— start of Records provided —

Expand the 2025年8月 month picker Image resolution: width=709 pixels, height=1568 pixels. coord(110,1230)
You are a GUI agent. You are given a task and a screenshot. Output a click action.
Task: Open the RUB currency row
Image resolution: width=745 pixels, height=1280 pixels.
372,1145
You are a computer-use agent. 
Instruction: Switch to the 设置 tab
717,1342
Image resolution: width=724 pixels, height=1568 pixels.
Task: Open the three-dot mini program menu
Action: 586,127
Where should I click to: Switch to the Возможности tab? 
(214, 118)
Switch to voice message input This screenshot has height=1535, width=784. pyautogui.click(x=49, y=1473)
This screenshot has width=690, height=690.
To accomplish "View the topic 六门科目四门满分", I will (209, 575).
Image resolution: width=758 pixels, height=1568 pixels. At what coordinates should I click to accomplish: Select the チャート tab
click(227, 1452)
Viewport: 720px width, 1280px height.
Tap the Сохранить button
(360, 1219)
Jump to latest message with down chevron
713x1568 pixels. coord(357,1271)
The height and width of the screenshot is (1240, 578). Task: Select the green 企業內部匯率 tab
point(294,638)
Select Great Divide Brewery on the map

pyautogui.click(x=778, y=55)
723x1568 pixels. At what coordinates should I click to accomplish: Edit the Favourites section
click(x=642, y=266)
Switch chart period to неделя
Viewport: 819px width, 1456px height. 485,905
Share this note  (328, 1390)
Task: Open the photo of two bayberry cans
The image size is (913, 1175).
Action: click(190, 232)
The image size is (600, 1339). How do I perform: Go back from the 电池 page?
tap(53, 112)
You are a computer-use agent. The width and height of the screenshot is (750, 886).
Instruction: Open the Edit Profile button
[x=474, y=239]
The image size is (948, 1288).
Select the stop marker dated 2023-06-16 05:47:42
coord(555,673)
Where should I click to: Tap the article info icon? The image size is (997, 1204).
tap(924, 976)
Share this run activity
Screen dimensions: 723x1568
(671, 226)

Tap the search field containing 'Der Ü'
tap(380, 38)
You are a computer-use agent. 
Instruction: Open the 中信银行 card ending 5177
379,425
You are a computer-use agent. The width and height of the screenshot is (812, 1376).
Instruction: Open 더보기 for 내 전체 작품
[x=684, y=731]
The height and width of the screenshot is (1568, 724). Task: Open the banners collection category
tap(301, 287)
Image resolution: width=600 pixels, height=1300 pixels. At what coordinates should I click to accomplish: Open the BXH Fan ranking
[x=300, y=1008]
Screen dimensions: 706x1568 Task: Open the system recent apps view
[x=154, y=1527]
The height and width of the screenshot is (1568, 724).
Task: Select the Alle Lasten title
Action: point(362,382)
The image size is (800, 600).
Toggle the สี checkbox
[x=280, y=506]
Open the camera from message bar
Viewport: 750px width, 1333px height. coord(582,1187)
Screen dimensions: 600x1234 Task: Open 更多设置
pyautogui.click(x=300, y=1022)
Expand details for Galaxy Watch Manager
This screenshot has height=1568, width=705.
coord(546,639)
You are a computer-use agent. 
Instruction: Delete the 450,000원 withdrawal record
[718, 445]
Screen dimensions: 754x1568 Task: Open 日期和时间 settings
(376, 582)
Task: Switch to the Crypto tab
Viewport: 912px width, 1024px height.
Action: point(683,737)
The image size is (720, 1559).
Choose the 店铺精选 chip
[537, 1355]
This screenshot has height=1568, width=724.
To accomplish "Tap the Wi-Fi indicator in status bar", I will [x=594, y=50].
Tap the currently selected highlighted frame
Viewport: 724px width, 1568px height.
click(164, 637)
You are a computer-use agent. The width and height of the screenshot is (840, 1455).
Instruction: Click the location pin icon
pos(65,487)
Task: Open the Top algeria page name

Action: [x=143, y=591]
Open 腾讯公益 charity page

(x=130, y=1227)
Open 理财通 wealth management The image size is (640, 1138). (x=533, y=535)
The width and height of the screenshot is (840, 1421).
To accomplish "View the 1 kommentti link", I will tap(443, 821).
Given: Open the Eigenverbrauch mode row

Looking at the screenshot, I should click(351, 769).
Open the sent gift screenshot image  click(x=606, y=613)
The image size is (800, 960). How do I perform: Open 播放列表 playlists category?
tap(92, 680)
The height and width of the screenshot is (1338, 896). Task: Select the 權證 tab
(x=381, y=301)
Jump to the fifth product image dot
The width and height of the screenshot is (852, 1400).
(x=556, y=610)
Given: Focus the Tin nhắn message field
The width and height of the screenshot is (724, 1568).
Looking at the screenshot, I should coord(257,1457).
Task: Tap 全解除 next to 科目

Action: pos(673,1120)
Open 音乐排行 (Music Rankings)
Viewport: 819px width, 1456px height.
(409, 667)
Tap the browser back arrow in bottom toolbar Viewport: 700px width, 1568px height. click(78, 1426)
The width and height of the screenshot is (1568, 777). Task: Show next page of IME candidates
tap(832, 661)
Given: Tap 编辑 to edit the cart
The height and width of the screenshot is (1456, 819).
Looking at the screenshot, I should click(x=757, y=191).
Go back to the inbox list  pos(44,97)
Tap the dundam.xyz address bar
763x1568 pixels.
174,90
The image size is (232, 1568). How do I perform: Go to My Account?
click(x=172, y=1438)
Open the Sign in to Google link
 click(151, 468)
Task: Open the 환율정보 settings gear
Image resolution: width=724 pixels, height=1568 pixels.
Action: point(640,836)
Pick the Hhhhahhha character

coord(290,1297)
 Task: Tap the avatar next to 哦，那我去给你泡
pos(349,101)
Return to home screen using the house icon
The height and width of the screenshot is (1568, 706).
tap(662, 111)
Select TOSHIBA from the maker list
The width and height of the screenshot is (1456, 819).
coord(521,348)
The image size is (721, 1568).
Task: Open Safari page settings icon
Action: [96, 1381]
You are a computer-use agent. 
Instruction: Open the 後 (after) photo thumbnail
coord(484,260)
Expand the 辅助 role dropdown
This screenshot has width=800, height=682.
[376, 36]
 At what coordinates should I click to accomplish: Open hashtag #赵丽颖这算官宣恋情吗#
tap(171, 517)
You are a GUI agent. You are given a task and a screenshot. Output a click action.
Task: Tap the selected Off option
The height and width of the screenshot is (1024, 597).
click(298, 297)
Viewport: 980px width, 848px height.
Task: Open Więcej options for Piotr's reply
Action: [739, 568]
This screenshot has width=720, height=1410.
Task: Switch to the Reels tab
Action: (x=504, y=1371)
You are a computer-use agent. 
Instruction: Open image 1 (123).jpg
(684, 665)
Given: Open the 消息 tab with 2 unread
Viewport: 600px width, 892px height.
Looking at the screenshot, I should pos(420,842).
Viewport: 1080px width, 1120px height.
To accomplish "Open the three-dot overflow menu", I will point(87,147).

— end of Records provided —

** Brief **
Rewrite all of the material above, replacing every occurrence of "Instruction" with "Goal" and leaving everything else unchanged.

** Answer to the problem **
Expand the 2025年8月 month picker Image resolution: width=709 pixels, height=1568 pixels. coord(110,1230)
You are a GUI agent. You are given a task and a screenshot. Output a click action.
Task: Open the RUB currency row
Image resolution: width=745 pixels, height=1280 pixels.
372,1145
You are a computer-use agent. 
Goal: Switch to the 设置 tab
717,1342
Image resolution: width=724 pixels, height=1568 pixels.
Task: Open the three-dot mini program menu
Action: 586,127
Where should I click to: Switch to the Возможности tab? 
(214, 118)
Switch to voice message input This screenshot has height=1535, width=784. pyautogui.click(x=49, y=1473)
This screenshot has width=690, height=690.
To accomplish "View the topic 六门科目四门满分", I will (209, 575).
Image resolution: width=758 pixels, height=1568 pixels. At what coordinates should I click to accomplish: Select the チャート tab
click(227, 1452)
Viewport: 720px width, 1280px height.
Tap the Сохранить button
(360, 1219)
Jump to latest message with down chevron
713x1568 pixels. coord(357,1271)
The height and width of the screenshot is (1240, 578). Task: Select the green 企業內部匯率 tab
point(294,638)
Select Great Divide Brewery on the map

pyautogui.click(x=778, y=55)
723x1568 pixels. At what coordinates should I click to accomplish: Edit the Favourites section
click(x=642, y=266)
Switch chart period to неделя
Viewport: 819px width, 1456px height. 485,905
Share this note  (328, 1390)
Task: Open the photo of two bayberry cans
The image size is (913, 1175).
Action: click(190, 232)
The image size is (600, 1339). How do I perform: Go back from the 电池 page?
tap(53, 112)
You are a computer-use agent. The width and height of the screenshot is (750, 886).
Goal: Open the Edit Profile button
[x=474, y=239]
The image size is (948, 1288).
Select the stop marker dated 2023-06-16 05:47:42
coord(555,673)
Where should I click to: Tap the article info icon? The image size is (997, 1204).
tap(924, 976)
Share this run activity
Screen dimensions: 723x1568
(671, 226)

Tap the search field containing 'Der Ü'
tap(380, 38)
You are a computer-use agent. 
Goal: Open the 中信银行 card ending 5177
379,425
You are a computer-use agent. The width and height of the screenshot is (812, 1376).
Goal: Open 더보기 for 내 전체 작품
[x=684, y=731]
The height and width of the screenshot is (1568, 724). Task: Open the banners collection category
tap(301, 287)
Image resolution: width=600 pixels, height=1300 pixels. At what coordinates should I click to accomplish: Open the BXH Fan ranking
[x=300, y=1008]
Screen dimensions: 706x1568 Task: Open the system recent apps view
[x=154, y=1527]
The height and width of the screenshot is (1568, 724).
Task: Select the Alle Lasten title
Action: point(362,382)
The image size is (800, 600).
Toggle the สี checkbox
[x=280, y=506]
Open the camera from message bar
Viewport: 750px width, 1333px height. coord(582,1187)
Screen dimensions: 600x1234 Task: Open 更多设置
pyautogui.click(x=300, y=1022)
Expand details for Galaxy Watch Manager
This screenshot has height=1568, width=705.
coord(546,639)
You are a computer-use agent. 
Goal: Delete the 450,000원 withdrawal record
[718, 445]
Screen dimensions: 754x1568 Task: Open 日期和时间 settings
(376, 582)
Task: Switch to the Crypto tab
Viewport: 912px width, 1024px height.
Action: point(683,737)
The image size is (720, 1559).
Choose the 店铺精选 chip
[537, 1355]
This screenshot has height=1568, width=724.
To accomplish "Tap the Wi-Fi indicator in status bar", I will [x=594, y=50].
Tap the currently selected highlighted frame
Viewport: 724px width, 1568px height.
click(164, 637)
You are a computer-use agent. The width and height of the screenshot is (840, 1455).
Goal: Click the location pin icon
pos(65,487)
Task: Open the Top algeria page name

Action: [x=143, y=591]
Open 腾讯公益 charity page

(x=130, y=1227)
Open 理财通 wealth management The image size is (640, 1138). (x=533, y=535)
The width and height of the screenshot is (840, 1421).
To accomplish "View the 1 kommentti link", I will tap(443, 821).
Given: Open the Eigenverbrauch mode row

Looking at the screenshot, I should click(351, 769).
Open the sent gift screenshot image  click(x=606, y=613)
The image size is (800, 960). How do I perform: Open 播放列表 playlists category?
tap(92, 680)
The height and width of the screenshot is (1338, 896). Task: Select the 權證 tab
(x=381, y=301)
Jump to the fifth product image dot
The width and height of the screenshot is (852, 1400).
(x=556, y=610)
Given: Focus the Tin nhắn message field
The width and height of the screenshot is (724, 1568).
Looking at the screenshot, I should coord(257,1457).
Task: Tap 全解除 next to 科目

Action: pos(673,1120)
Open 音乐排行 (Music Rankings)
Viewport: 819px width, 1456px height.
(409, 667)
Tap the browser back arrow in bottom toolbar Viewport: 700px width, 1568px height. click(78, 1426)
The width and height of the screenshot is (1568, 777). Task: Show next page of IME candidates
tap(832, 661)
Given: Tap 编辑 to edit the cart
The height and width of the screenshot is (1456, 819).
Looking at the screenshot, I should click(x=757, y=191).
Go back to the inbox list  pos(44,97)
Tap the dundam.xyz address bar
763x1568 pixels.
174,90
The image size is (232, 1568). How do I perform: Go to My Account?
click(x=172, y=1438)
Open the Sign in to Google link
 click(151, 468)
Task: Open the 환율정보 settings gear
Image resolution: width=724 pixels, height=1568 pixels.
Action: point(640,836)
Pick the Hhhhahhha character

coord(290,1297)
 Task: Tap the avatar next to 哦，那我去给你泡
pos(349,101)
Return to home screen using the house icon
The height and width of the screenshot is (1568, 706).
tap(662, 111)
Select TOSHIBA from the maker list
The width and height of the screenshot is (1456, 819).
coord(521,348)
The image size is (721, 1568).
Task: Open Safari page settings icon
Action: [96, 1381]
You are a computer-use agent. 
Goal: Open the 後 (after) photo thumbnail
coord(484,260)
Expand the 辅助 role dropdown
This screenshot has width=800, height=682.
[376, 36]
 At what coordinates should I click to accomplish: Open hashtag #赵丽颖这算官宣恋情吗#
tap(171, 517)
You are a GUI agent. You are given a task and a screenshot. Output a click action.
Task: Tap the selected Off option
The height and width of the screenshot is (1024, 597).
click(298, 297)
Viewport: 980px width, 848px height.
Task: Open Więcej options for Piotr's reply
Action: [739, 568]
This screenshot has width=720, height=1410.
Task: Switch to the Reels tab
Action: (x=504, y=1371)
You are a computer-use agent. 
Goal: Open image 1 (123).jpg
(684, 665)
Given: Open the 消息 tab with 2 unread
Viewport: 600px width, 892px height.
Looking at the screenshot, I should pos(420,842).
Viewport: 1080px width, 1120px height.
To accomplish "Open the three-dot overflow menu", I will point(87,147).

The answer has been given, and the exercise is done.